[Stored items]
╭──
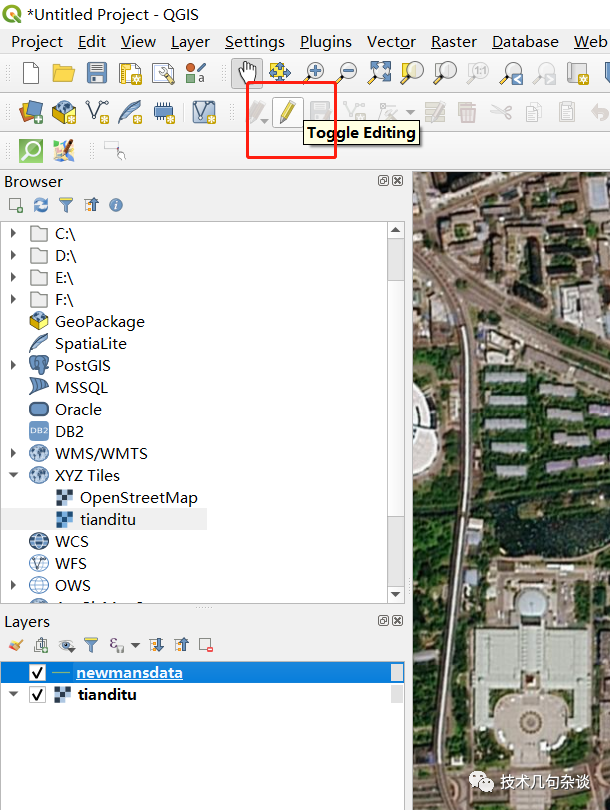Open the Data Source Manager
Screen dimensions: 610x810
pos(31,111)
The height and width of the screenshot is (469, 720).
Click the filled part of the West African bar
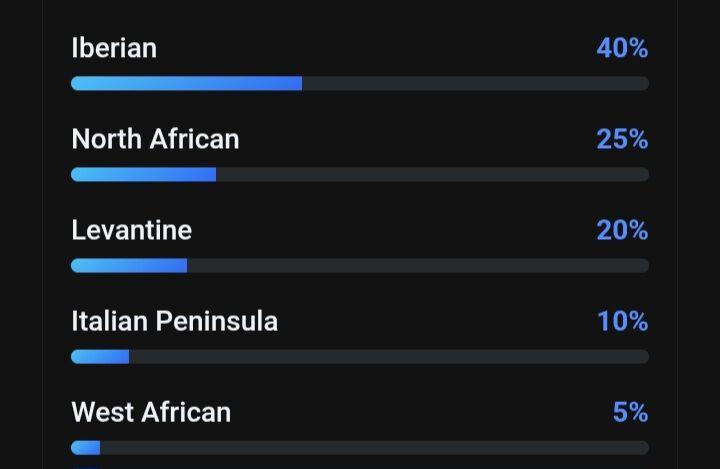[86, 448]
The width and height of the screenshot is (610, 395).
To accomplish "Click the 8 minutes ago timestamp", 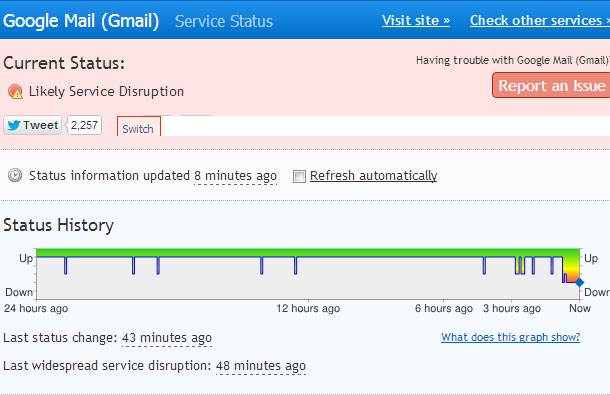I will 235,176.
╰──
### Aim of the exercise
Gather each line of the entries above that contains the string "height", matching case exactly.

### Answer to this problem
The height and width of the screenshot is (469, 720).
The width and height of the screenshot is (610, 395).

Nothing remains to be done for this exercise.